Have you seen church cookbooks from other churches and wondered what would be involved in publishing your own? You’re in luck! This article will tell you everything you need to know to get started on publishing your church’s cookbook. You will be pleasantly surprised by how cost-effective and simple it can be-and by how much money you can make for much-needed programs.
The first step in publishing your church cookbook is to determine the initial budget. You want to be sure you establish a start-up budget that is not overly optimistic. It should be based on real numbers you obtain through research. You will be printing and binding the publication yourself, so you will need to purchase paper and binding equipment. There are many types of binding machines available. You can look into plastic comb, plastic coil, UniBind, VeloBind, thermal, ProClick, and wire binding varieties. While all of the different varieties offer their own benefits, the most common binding for church cookbooks are plastic coil, wire, or plastic comb binding. The machines and supplies vary in price based on their capabilities and capacities. Be sure to choose a machine that can handle the volume of pages you are planning to publish.
In addition to assembling the right equipment, you will need to organize a project team to help you organize the cookbook. Begin by choosing a chairperson or co-chairpersons to lead the project. Once you have established leadership for the whole project, the next step is to divide it into smaller sections or tasks and assign responsibilities to members of the team. You can divide responsibilities according to document sections or according to task. For example, you can ask people to assume responsibility for the entire chapter on main dishes or desserts or you can divide people by tasks such as typing, editing, creating the table of contents, or designing the cover. Some combination of both approaches may yield the best possible results.
Obviously, to have a cookbook, you will also need recipes. Place a call for recipes in the church newsletter and on the church’s website. Be sure to list the various recipe categories you seek.

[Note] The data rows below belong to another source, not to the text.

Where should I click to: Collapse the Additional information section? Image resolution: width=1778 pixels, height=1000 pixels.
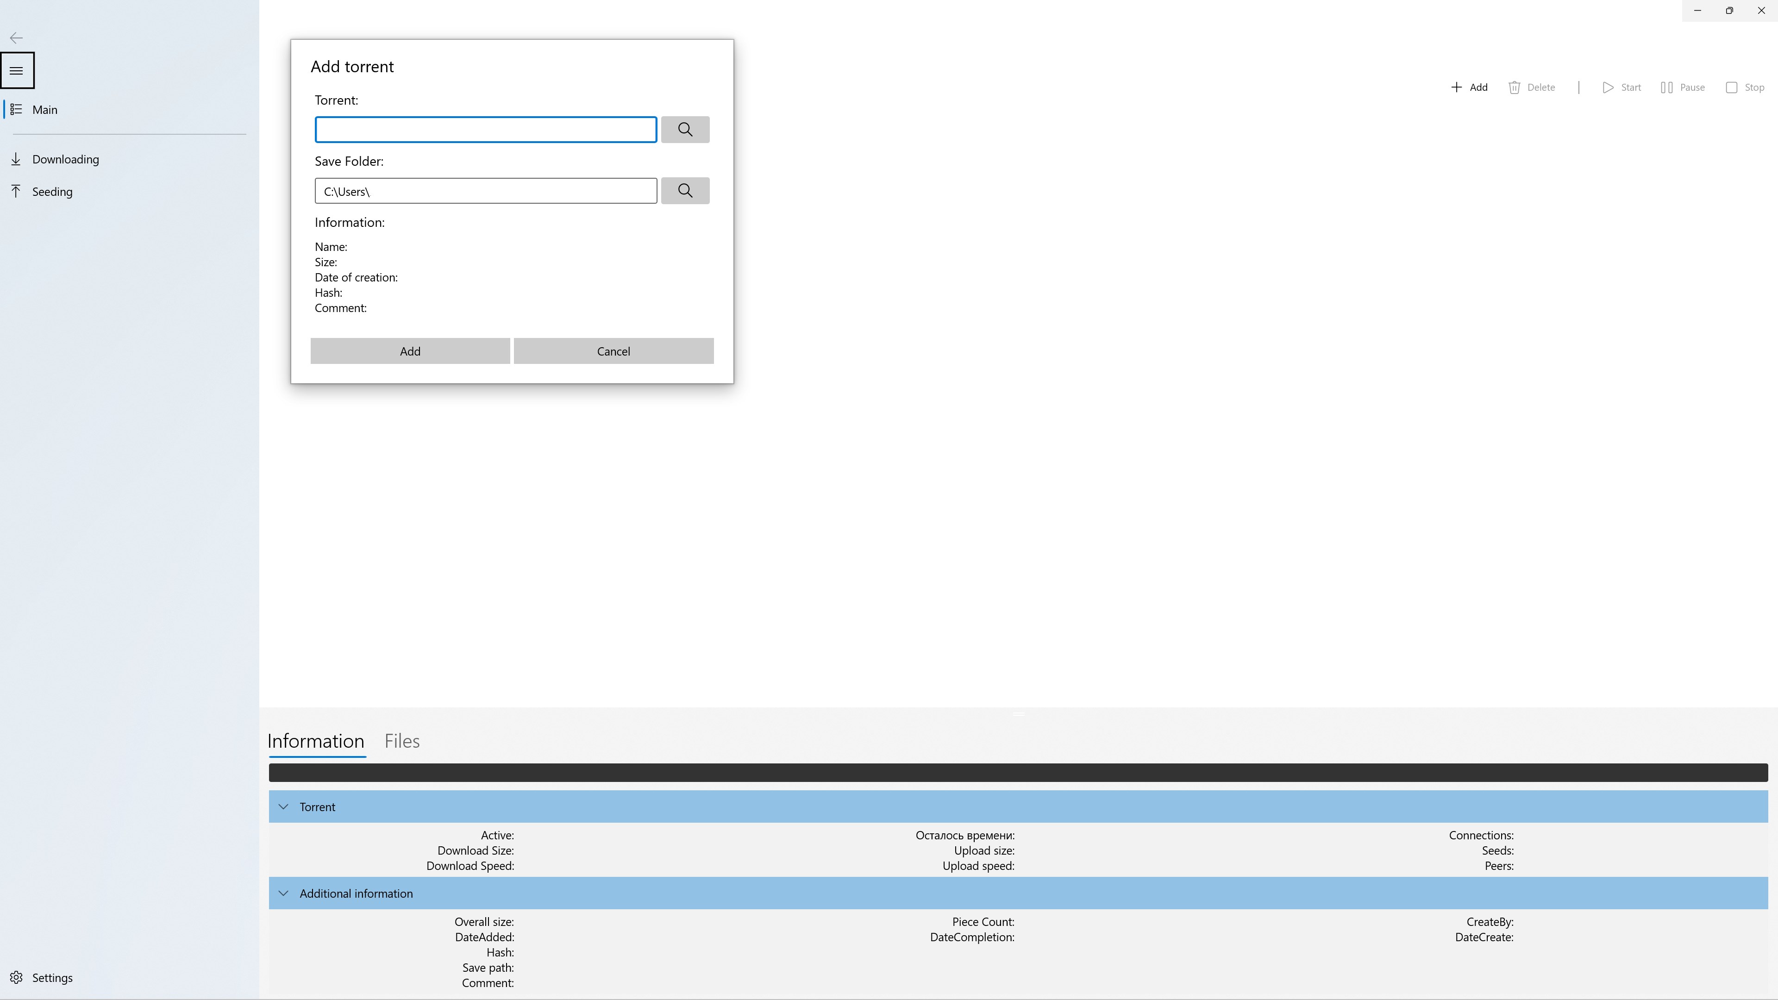click(x=283, y=893)
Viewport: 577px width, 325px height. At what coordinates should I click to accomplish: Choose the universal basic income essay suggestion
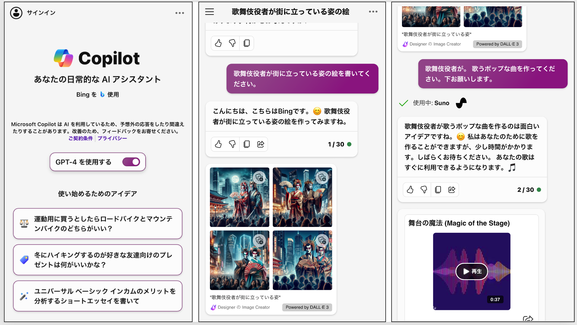point(98,296)
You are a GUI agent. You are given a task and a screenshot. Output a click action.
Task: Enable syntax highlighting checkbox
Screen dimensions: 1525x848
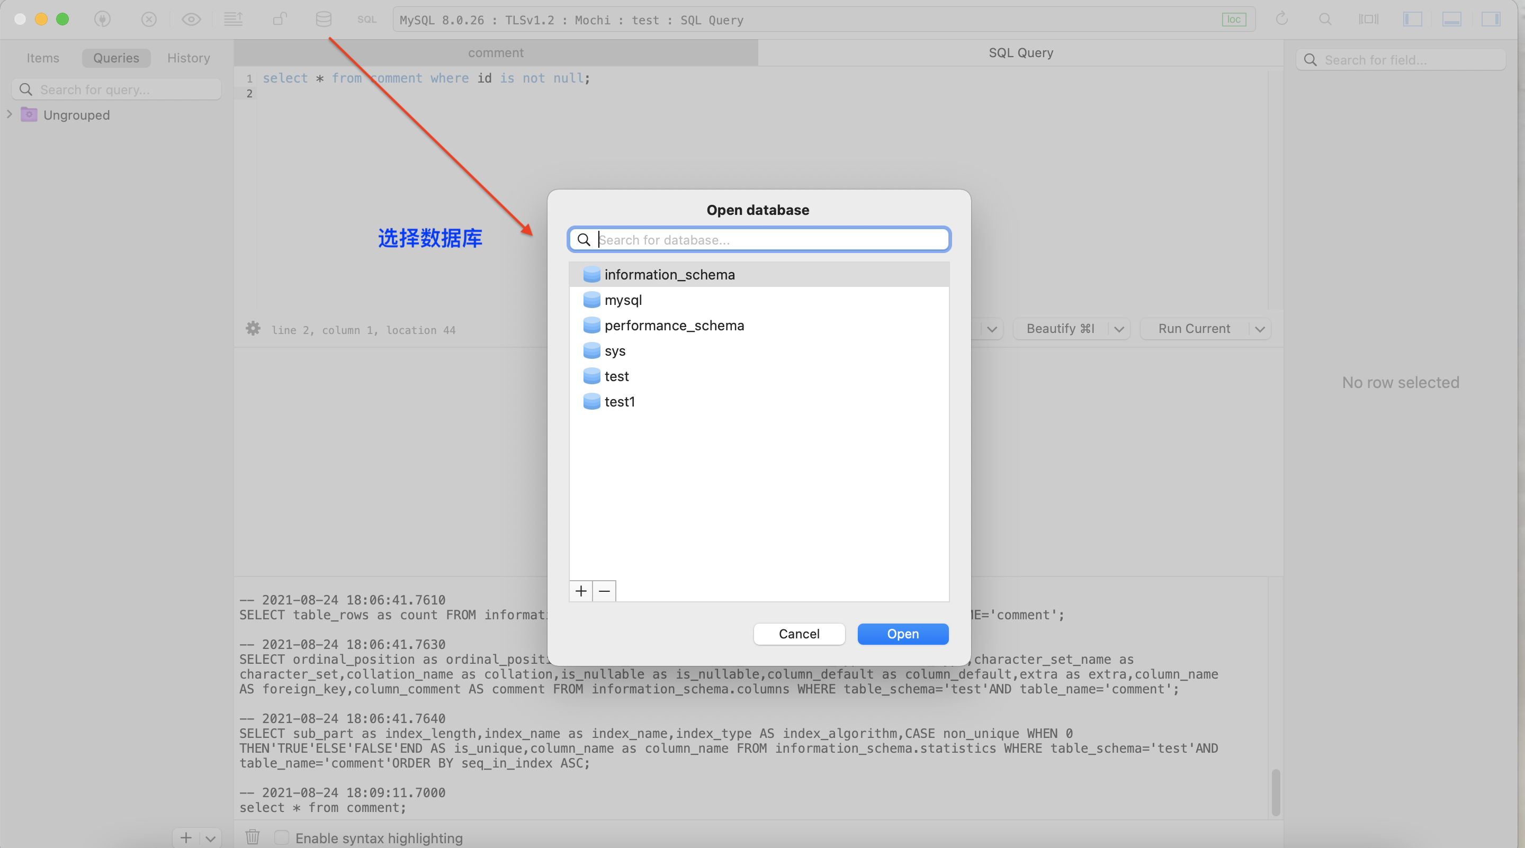pos(282,837)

You will also want to publish any rules you may have for submissions, such as limits on the number of recipes per person or the number of submissions per person per category. You can save some time and frustration by asking contributors to email you the recipes. If they are emailed, you won’t have to spend time typing them. For some older or less technologically proficient parishioners, you should offer to type their handwritten recipes.
As you begin to sort and type the recipes, you should establish a style guide to maintain consistency across the sections of the publication. The more consistent your choices in font styles and sizes, margins, and the like, the more professional looking your cookbook will be.
Once you have assembled all of the recipes and sorted them into chapters or sections, you will want to make a table of contents. People love to see their names in print, so consider listing the contributor’s name next to the recipe’s title in the table of contents. Check and double-check spelling and formatting. Word processing programs will catch many mistakes, but not all of them. There is no substitute for a personal review by an expert speller and grammarian. Ask an English teacher from the congregation to lend his expert eye to the editing the cookbook.
Print the covers and pages and bind the cookbook using the binding equipment you selected. Advertise the cookbook on the church website and in the bulletin. Set up a table at the busiest church events to sell copies of the cookbook. Encourage parishioners to buy copies for themselves and as gifts for their friends and families.